Your instructions: The lines to find are those in the entries that hold the word "textbox"; copy every one of them.

++++

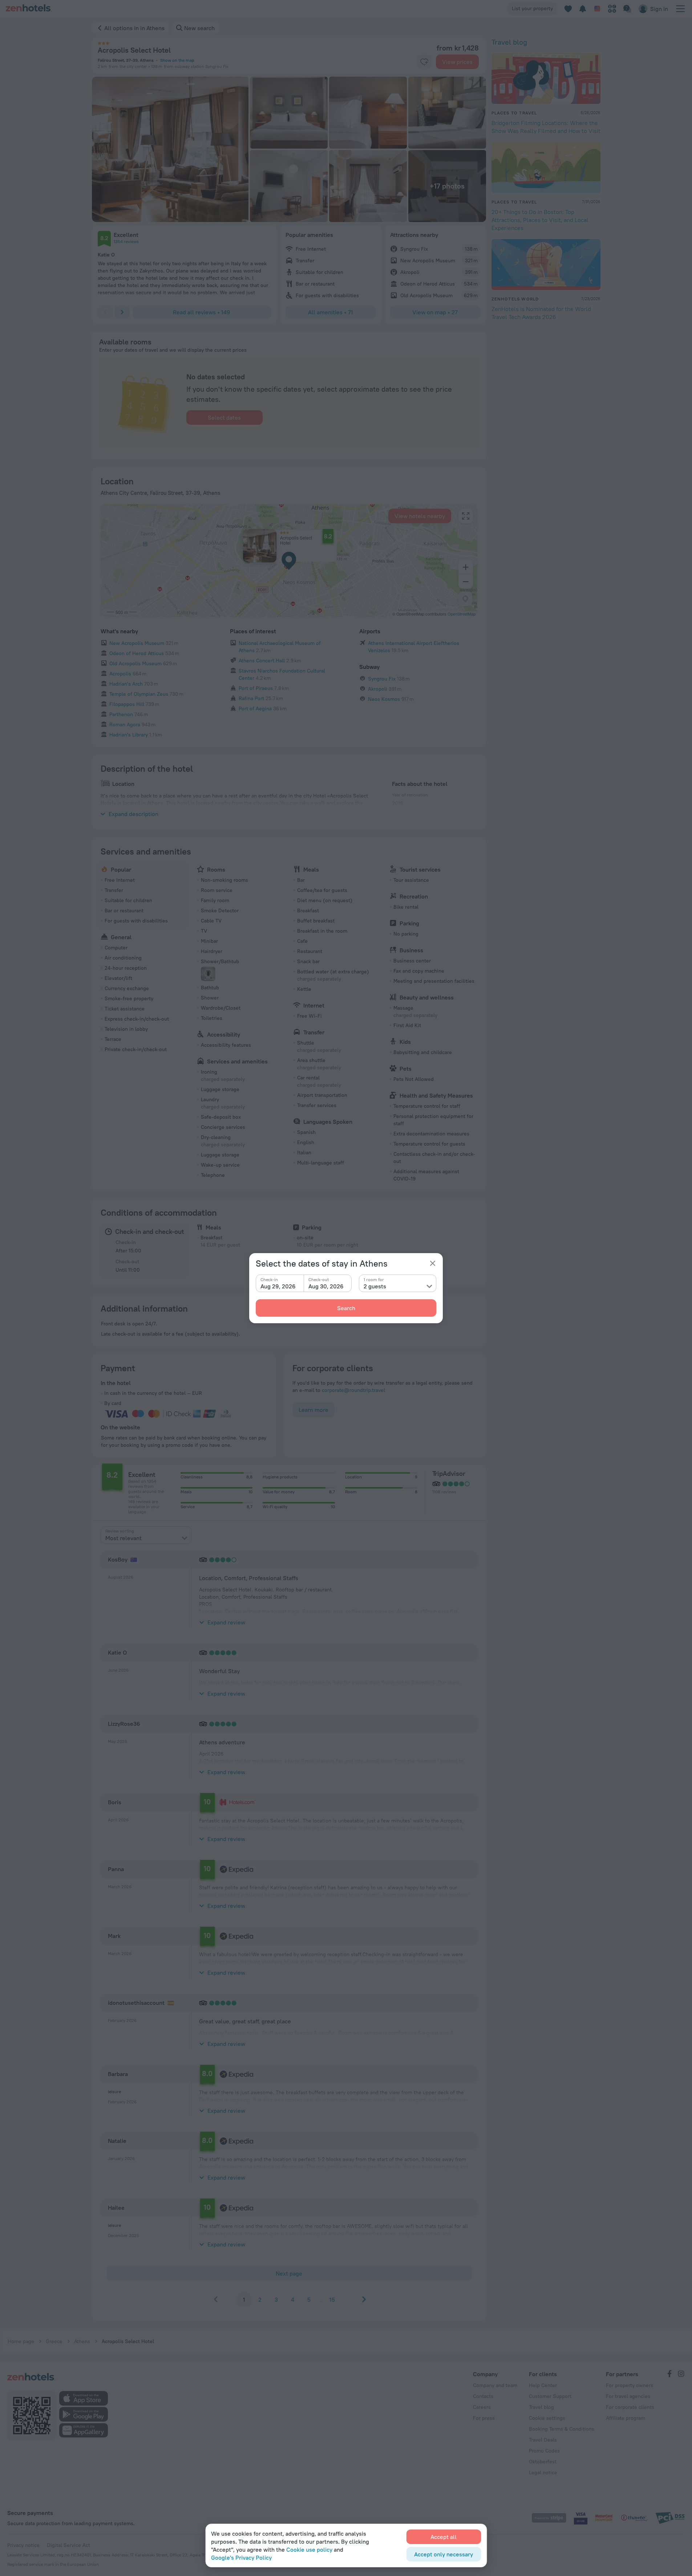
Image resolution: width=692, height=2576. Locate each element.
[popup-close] (432, 1263)
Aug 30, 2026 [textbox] (326, 1286)
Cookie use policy (309, 2549)
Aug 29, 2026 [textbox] (278, 1286)
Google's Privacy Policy (241, 2557)
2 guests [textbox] (375, 1286)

++++

Exercise response:
Aug 30, 2026 [textbox] (326, 1286)
Aug 29, 2026 [textbox] (278, 1286)
2 guests [textbox] (375, 1286)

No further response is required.